**How to complete this task**
Your answer should hold all lines of the entries that include the word "pixels".

*** Begin section ***

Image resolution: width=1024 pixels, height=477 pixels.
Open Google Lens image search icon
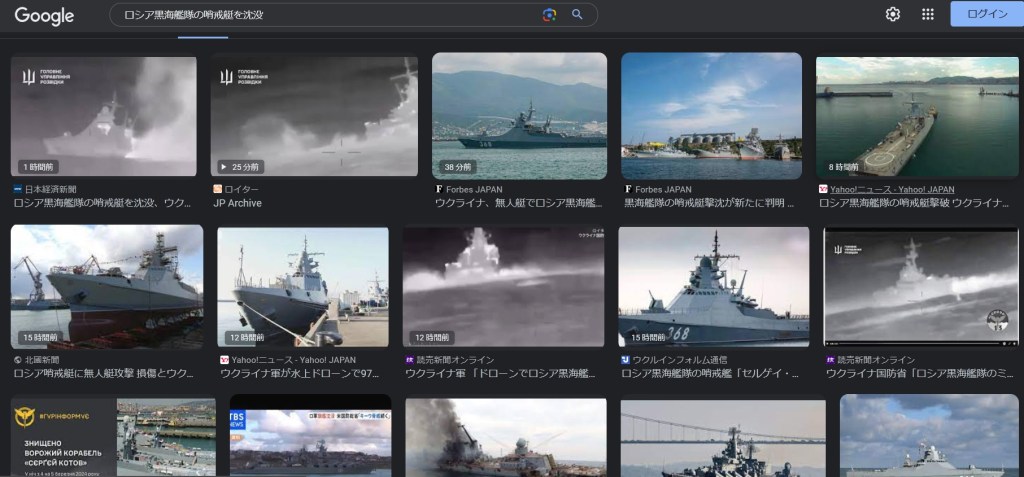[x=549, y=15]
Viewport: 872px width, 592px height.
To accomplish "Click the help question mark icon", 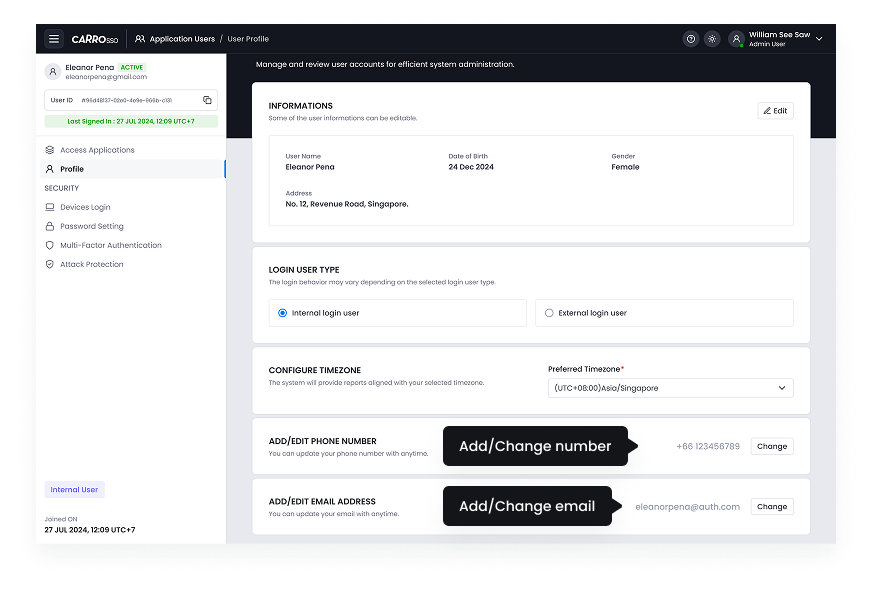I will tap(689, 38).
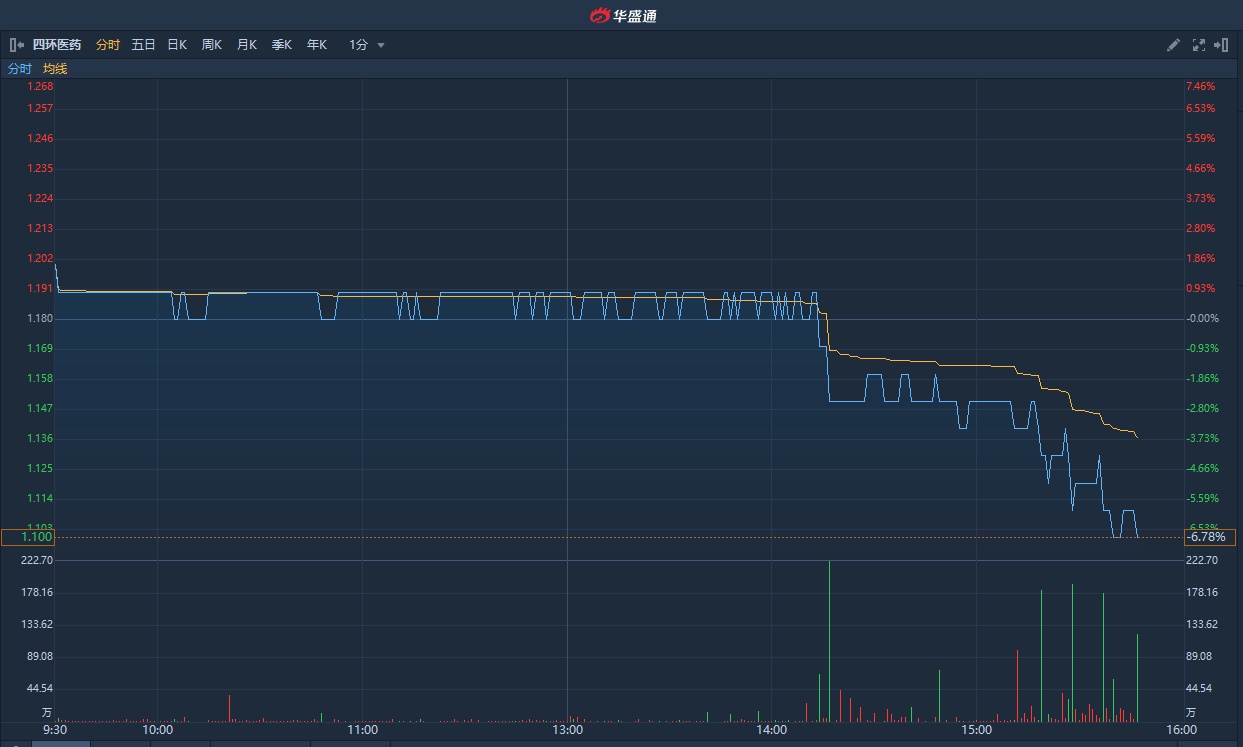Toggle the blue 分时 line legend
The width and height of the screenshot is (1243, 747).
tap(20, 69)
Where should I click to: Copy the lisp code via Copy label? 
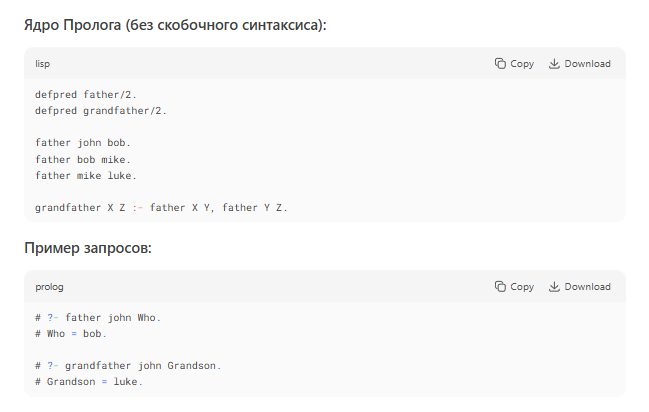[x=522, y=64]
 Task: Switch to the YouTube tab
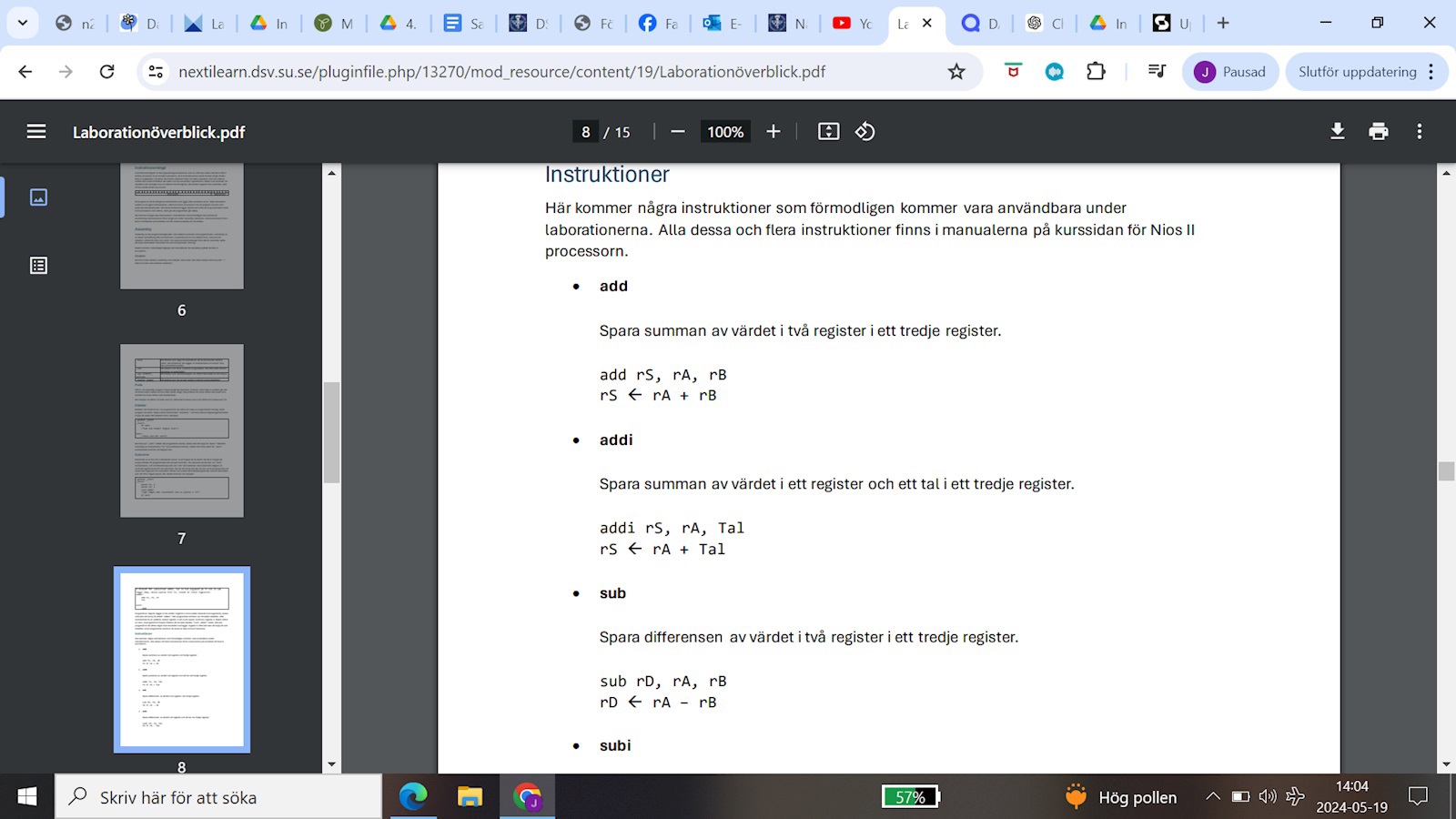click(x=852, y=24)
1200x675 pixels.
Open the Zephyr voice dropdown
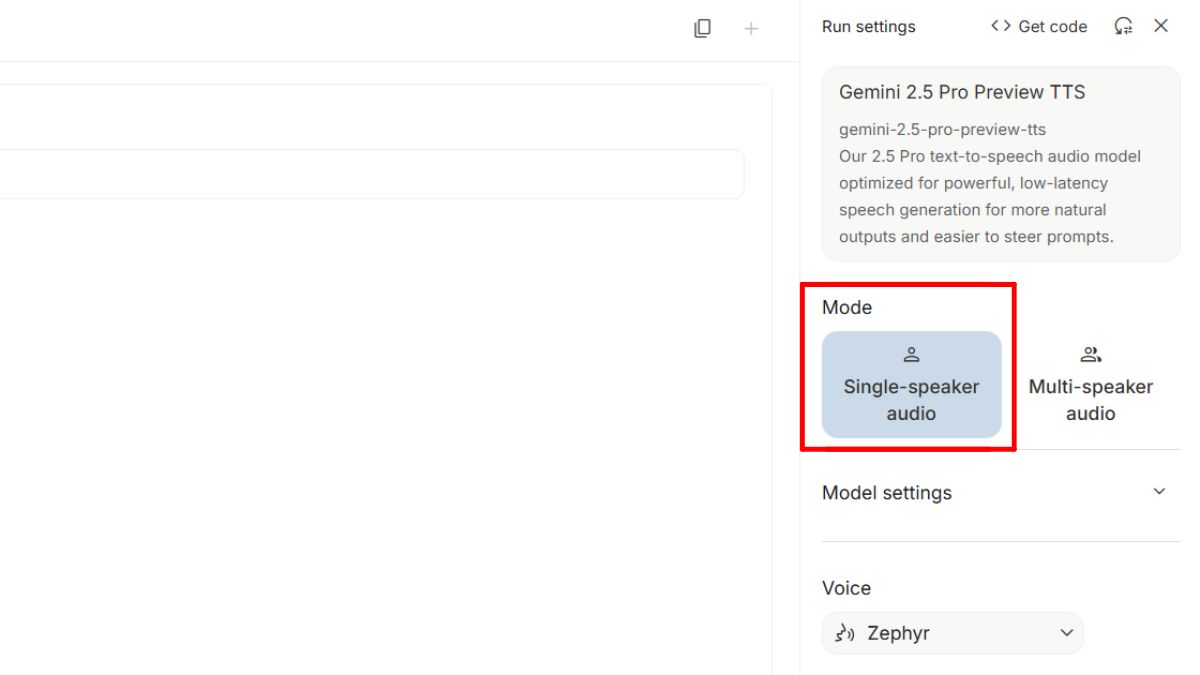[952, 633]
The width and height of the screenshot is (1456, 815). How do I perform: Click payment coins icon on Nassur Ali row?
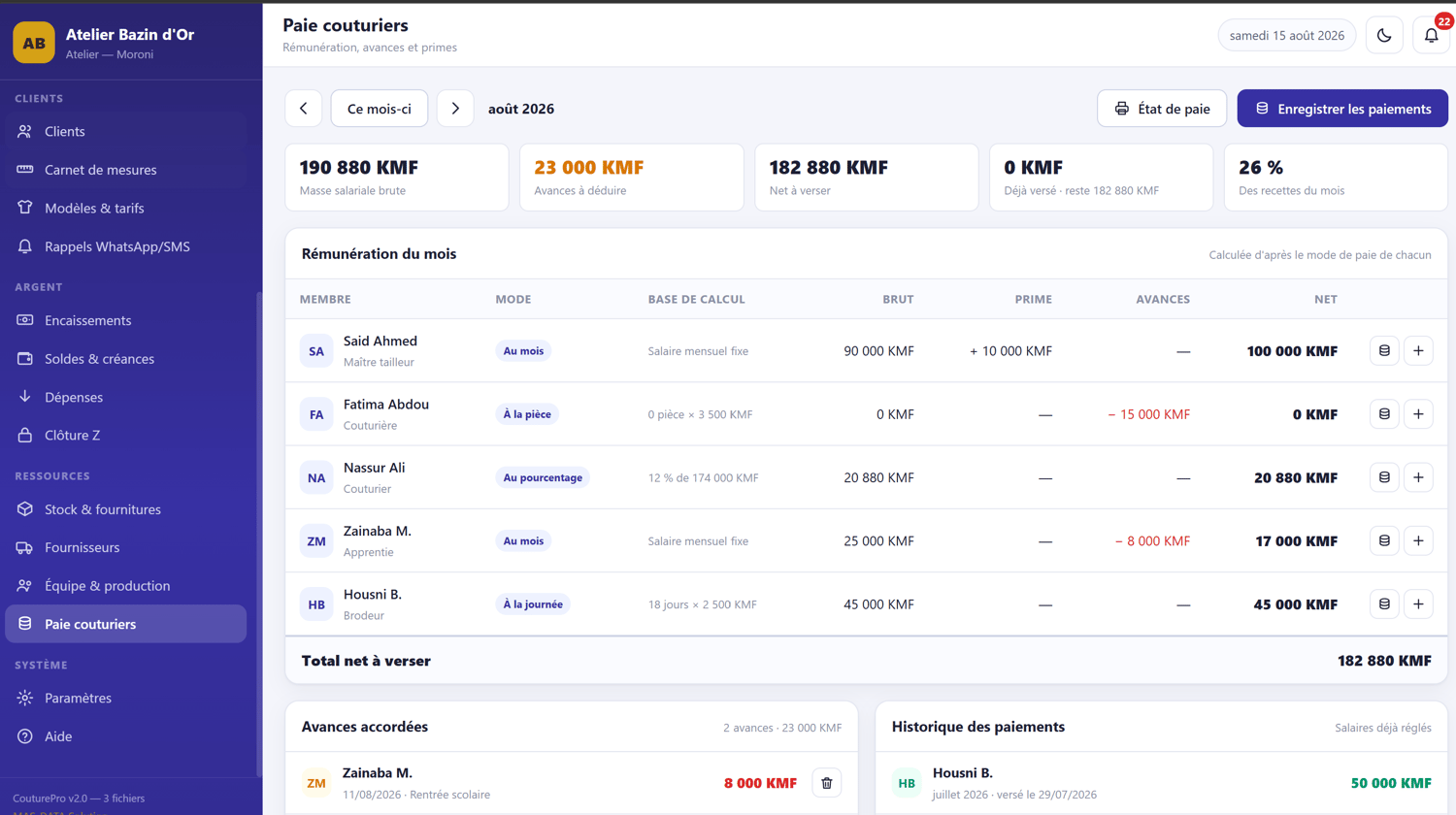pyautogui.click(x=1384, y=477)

*** End section ***

**Result for this exercise**
Image resolution: width=1024 pixels, height=477 pixels.
1200x675 pixels.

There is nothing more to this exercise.